* _Exercise directions_:
Reproduce all the data below word for word, leaving out the pictures.

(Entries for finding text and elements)
============

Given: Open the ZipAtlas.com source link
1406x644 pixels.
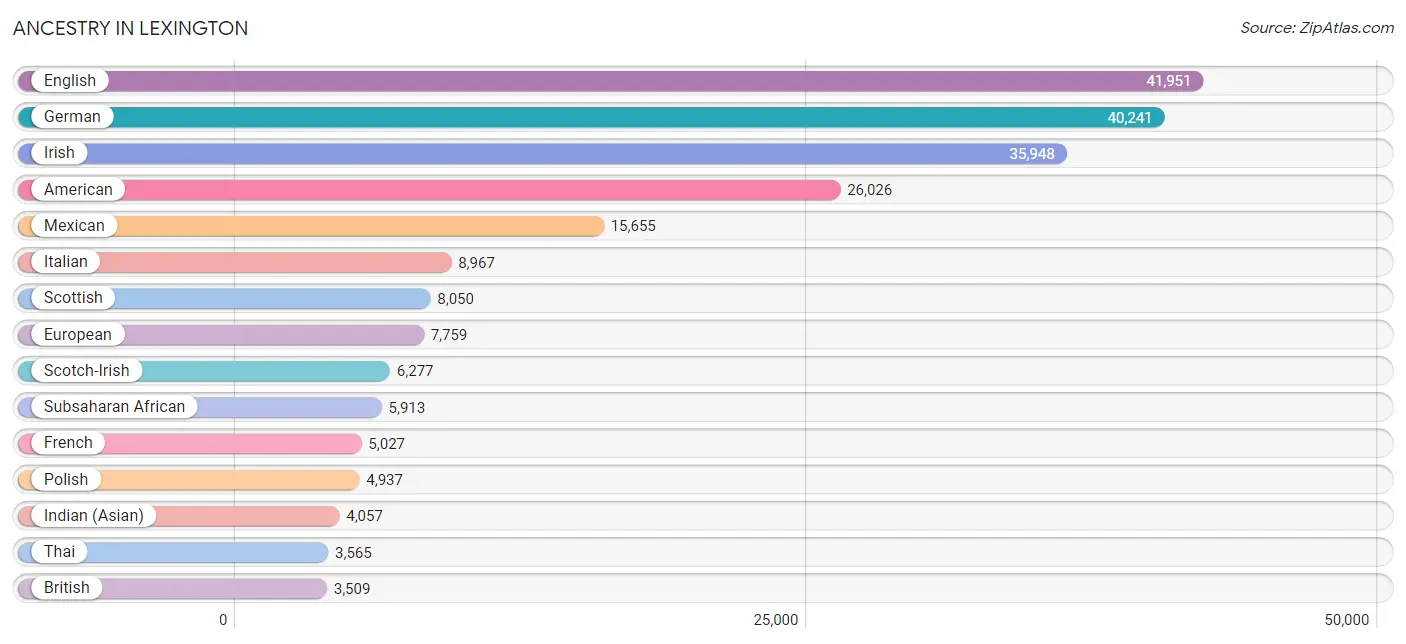Looking at the screenshot, I should point(1317,28).
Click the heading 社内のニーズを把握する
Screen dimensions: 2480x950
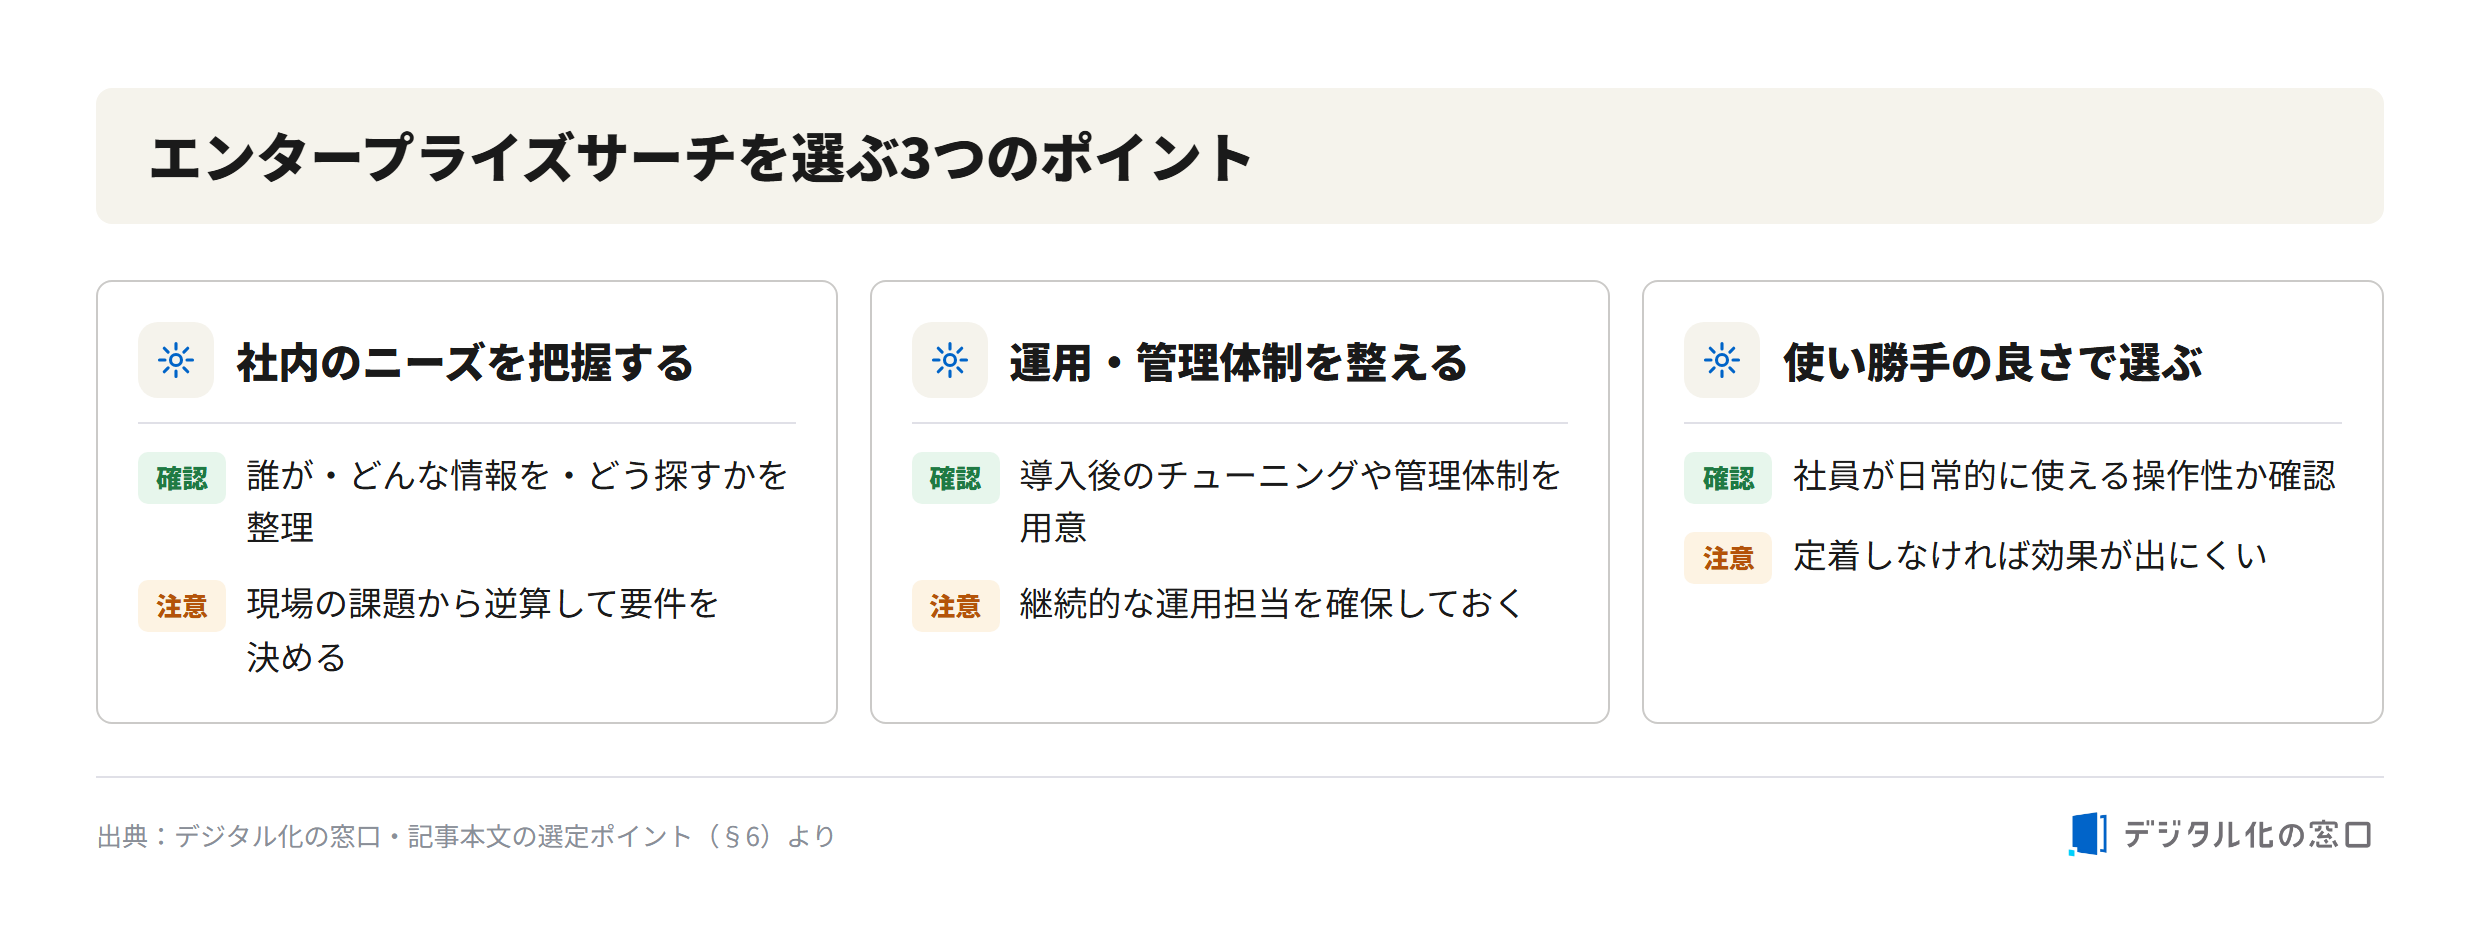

============

* _Solution for this exercise_:
Given: Open the ZipAtlas.com source link
1406x644 pixels.
Looking at the screenshot, I should point(1317,28).
Click the heading 社内のニーズを把握する
Screen dimensions: 2480x950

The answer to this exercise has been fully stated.